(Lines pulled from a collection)

§ §

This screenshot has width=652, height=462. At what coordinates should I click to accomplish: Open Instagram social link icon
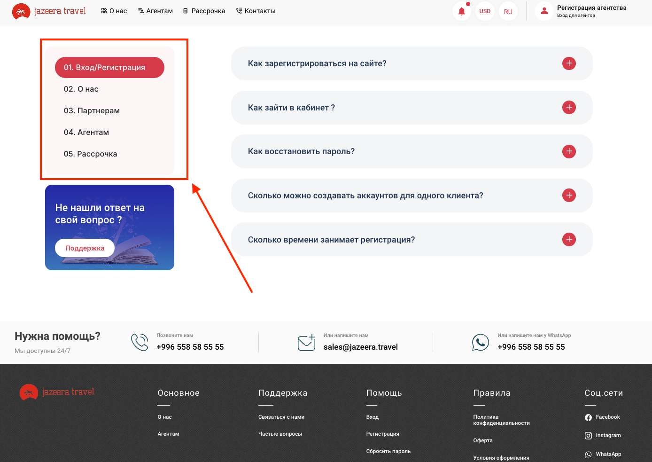tap(588, 436)
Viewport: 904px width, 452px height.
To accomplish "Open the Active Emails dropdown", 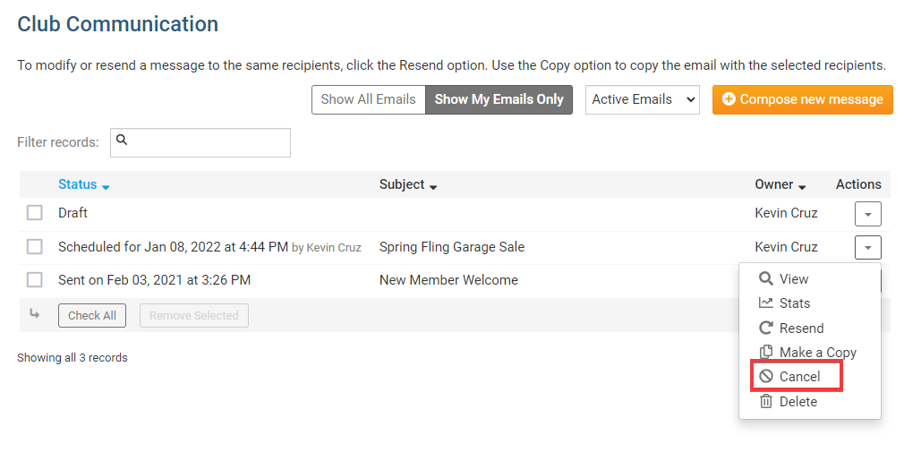I will click(x=642, y=99).
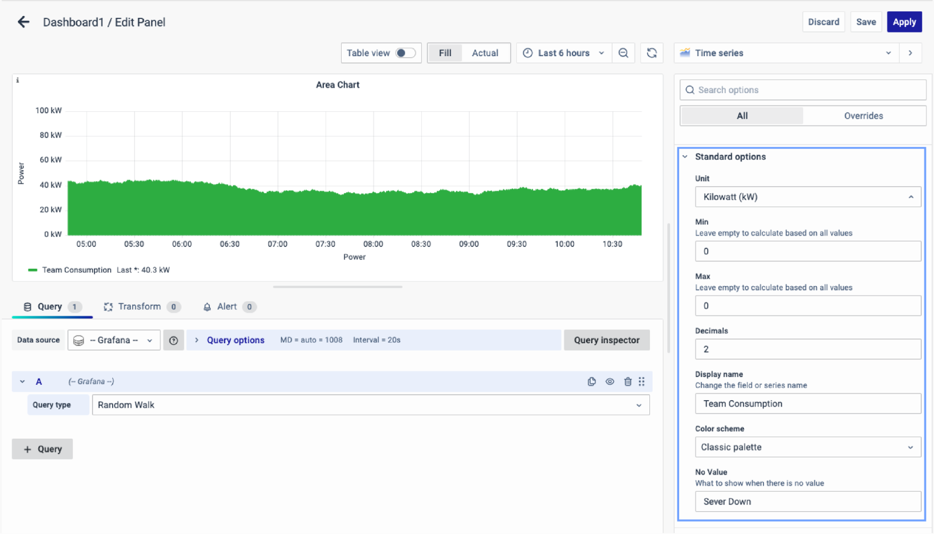The width and height of the screenshot is (934, 534).
Task: Select the Actual display mode
Action: [485, 53]
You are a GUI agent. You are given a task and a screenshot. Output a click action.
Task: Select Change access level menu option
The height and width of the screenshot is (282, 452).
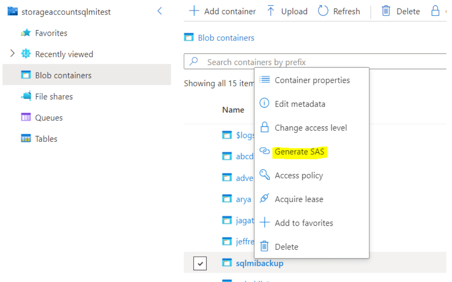pyautogui.click(x=310, y=128)
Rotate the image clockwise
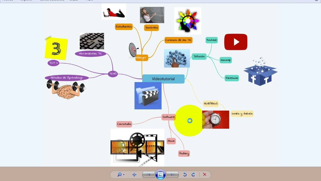The image size is (321, 181). tap(193, 174)
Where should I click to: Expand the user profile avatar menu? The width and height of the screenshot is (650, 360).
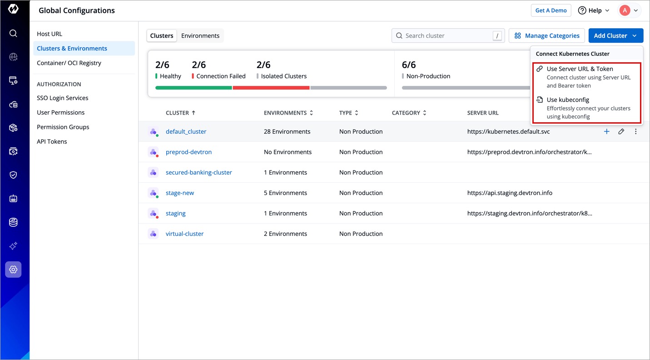[629, 10]
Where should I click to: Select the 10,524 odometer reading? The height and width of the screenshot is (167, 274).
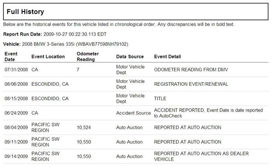click(84, 128)
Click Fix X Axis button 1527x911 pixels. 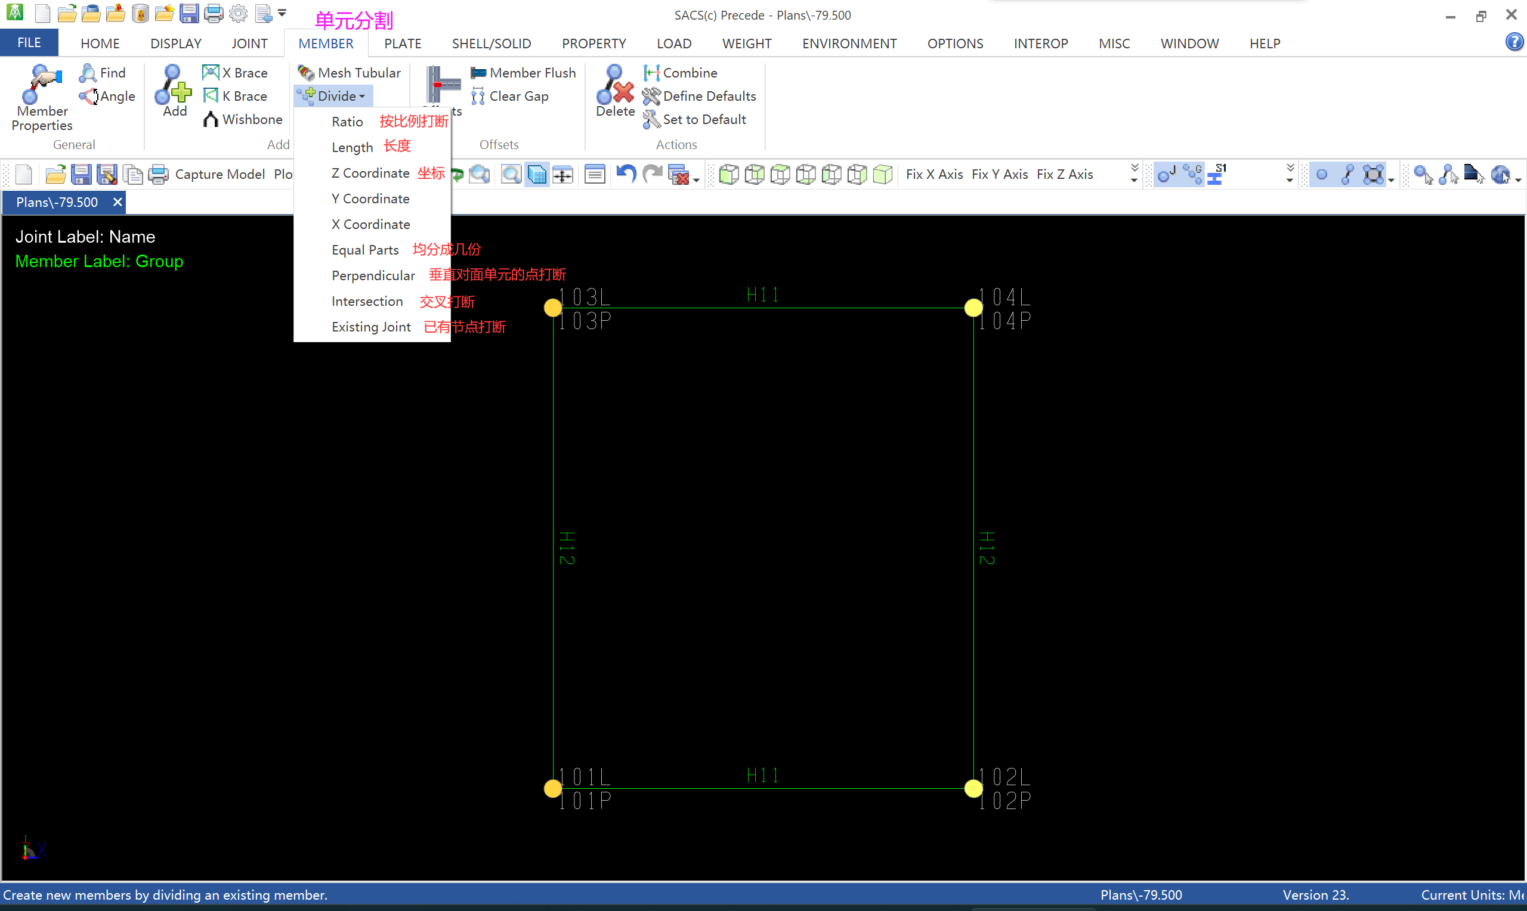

§ §

- [Set exercise]:
Write out the lines word for word, starting with the line that contains "Where should I click to: Expand" and running through the last line, with both included. Leave the pictures out.

- [The response]:
Where should I click to: Expand the user profile avatar menu? The width and height of the screenshot is (650, 360).
[629, 10]
Where should I click to: Select the 10,524 odometer reading? The height and width of the screenshot is (167, 274).
click(84, 128)
Click Fix X Axis button 1527x911 pixels. 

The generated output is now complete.